E. Mimouni1, J.E. Passman1, M. Alexis2, S.P. Ginzberg1, R. Kelz1, H. Wachtel1 1Hospital of the University of Pennsylvania, Department Of Surgery, Philadelphia, PENNSYLVANIA, USA 2Perelman School of Medicine, Philadelphia, PENNSYLVANIA, USA
Introduction:
The need for thyroid hormone therapy (LT4) after partial thyroidectomy (PT) varies with clinical factors, including preoperative thyroid stimulating hormone (TSH) level and diagnosis. The goal of this study was to develop a practical, easy-to-use clinical risk score to predict need for LT4 after PT.
Methods:
This is a retrospective cohort study of patients who underwent PT (defined as CPT codes 60220 or 60225) between 2013-2020 at a single institution.

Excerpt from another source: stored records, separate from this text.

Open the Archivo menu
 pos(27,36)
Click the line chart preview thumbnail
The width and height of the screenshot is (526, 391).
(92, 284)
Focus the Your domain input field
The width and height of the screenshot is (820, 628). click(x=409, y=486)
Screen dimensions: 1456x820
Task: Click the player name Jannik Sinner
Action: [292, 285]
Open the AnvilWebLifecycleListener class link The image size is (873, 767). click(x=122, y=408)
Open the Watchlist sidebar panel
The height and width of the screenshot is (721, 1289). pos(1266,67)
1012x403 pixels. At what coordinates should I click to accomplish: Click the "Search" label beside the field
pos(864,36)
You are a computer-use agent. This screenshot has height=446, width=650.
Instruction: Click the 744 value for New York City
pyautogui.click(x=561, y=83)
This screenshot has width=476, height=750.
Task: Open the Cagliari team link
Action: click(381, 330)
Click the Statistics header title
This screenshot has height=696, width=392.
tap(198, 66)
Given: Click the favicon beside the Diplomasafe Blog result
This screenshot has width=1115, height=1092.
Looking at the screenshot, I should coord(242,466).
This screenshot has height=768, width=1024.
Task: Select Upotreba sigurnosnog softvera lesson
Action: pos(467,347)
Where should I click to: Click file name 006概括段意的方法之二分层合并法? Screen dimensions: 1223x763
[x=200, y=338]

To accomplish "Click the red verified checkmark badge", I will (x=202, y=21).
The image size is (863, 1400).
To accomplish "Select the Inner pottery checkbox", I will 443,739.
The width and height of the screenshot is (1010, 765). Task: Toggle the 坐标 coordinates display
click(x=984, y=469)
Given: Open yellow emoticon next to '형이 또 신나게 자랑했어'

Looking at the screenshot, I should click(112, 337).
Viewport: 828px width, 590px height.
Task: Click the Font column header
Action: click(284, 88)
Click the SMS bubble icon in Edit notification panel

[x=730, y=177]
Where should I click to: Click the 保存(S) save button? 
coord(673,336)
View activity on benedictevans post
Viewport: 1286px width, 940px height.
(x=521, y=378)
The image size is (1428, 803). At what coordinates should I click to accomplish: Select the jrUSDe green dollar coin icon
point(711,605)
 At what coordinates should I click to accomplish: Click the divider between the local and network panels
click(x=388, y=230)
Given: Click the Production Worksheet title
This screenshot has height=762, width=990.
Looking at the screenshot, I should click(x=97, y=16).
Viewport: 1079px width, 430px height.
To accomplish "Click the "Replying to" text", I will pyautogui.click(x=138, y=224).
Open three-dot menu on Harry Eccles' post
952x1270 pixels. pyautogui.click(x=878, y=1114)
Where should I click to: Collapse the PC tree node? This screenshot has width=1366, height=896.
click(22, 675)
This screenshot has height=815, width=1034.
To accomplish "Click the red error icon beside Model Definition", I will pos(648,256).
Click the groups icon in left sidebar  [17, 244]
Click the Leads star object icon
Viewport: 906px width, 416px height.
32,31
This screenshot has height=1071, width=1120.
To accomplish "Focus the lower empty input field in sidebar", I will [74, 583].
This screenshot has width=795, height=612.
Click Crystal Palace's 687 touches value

Patients on preoperative LT4 were excluded. Patient clinical data were extracted from the electronic health record. Elixhauser comorbidity scores were calculated using the ICD-10 codes. The primary outcome was post-operative LT4 therapy. Univariable and multivariable logistic regression were used to evaluate the relationship between clinical covariates and LT4 therapy. Covariates significantly associated with LT4 therapy were incorporated into a weighted risk score, with points assigned by β-coefficients as follows: β<0.5 = 1 point; 0.5≤β<1 = 2 points; 1≤β<1.5 = 3 points; β>1.5 = 4 points as previously published. Performance characteristics for the risk score were assessed.
Results:
Of 1165 patients, 906 (78%) were female, and the median age was 51 years (IQR:39-62). The median preoperative TSH level was 1.4 uIU/mL (IQR:0.9-2.0) and 88 patients (7.6%) had a pre-existing diagnosis of hypothyroidism but were not on LT4. Surgical pathology was cancer in 49% (n=572) with papillary thyroid cancer being the most common histopathology (n=512). In total, 38% (n=441) of patients required LT4 supplement after PT. On multivariable logistic regression, higher TSH (OR:2.03, 95% CI:1.59 – 2.62, p<0.001), higher Elixhauser comorbidity index (OR:1.13, 95% CI:1.03 – 1.23, <0.001), non-Black race (OR:3.69; 95% CI:1.99-7.15; p<0.001), and cancer diagnosis (OR: 2.14, 95% CI:1.40 – 3.29, p<0.001) were significantly associated with higher likelihood of LT4 after PT (as shown in Table) and were incorporated into a clinical risk score. Rates of LT4 use increased with risk score (0-1 points: 15%; 2-4 points: 35%; ≥5 points: 51%). The risk score had a negative predictive value (NPV) of 71% for LT4 therapy, with a Harrell’s C=0.75.
Conclusion:
Higher TSH, cancer diagnosis, race and Elixhauser comorbidity index were significantly associated with a higher likelihood of requiring LT4 after PT. A weighted risk score integrating these four clinical features had a good predictive value for LT4 therapy. This simple, easy-to-derive risk score can be used to counsel patients about likelihood of needing LT4 after PT, and may help guide clinical discussions about the extent of surgery in patients with thyroid nodules.